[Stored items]
◆ ◆ ◆ ◆ ◆ ◆ ◆

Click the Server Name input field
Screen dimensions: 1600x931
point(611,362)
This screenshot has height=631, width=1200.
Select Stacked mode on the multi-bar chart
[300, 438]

◆ ◆ ◆ ◆ ◆ ◆ ◆

● What is required:
Take the line that contains "This screenshot has height=631, width=1200." and each line after it down to the last of the records, and retype them exactly; add nothing else.

● Solved problem:
This screenshot has height=631, width=1200.
Select Stacked mode on the multi-bar chart
[300, 438]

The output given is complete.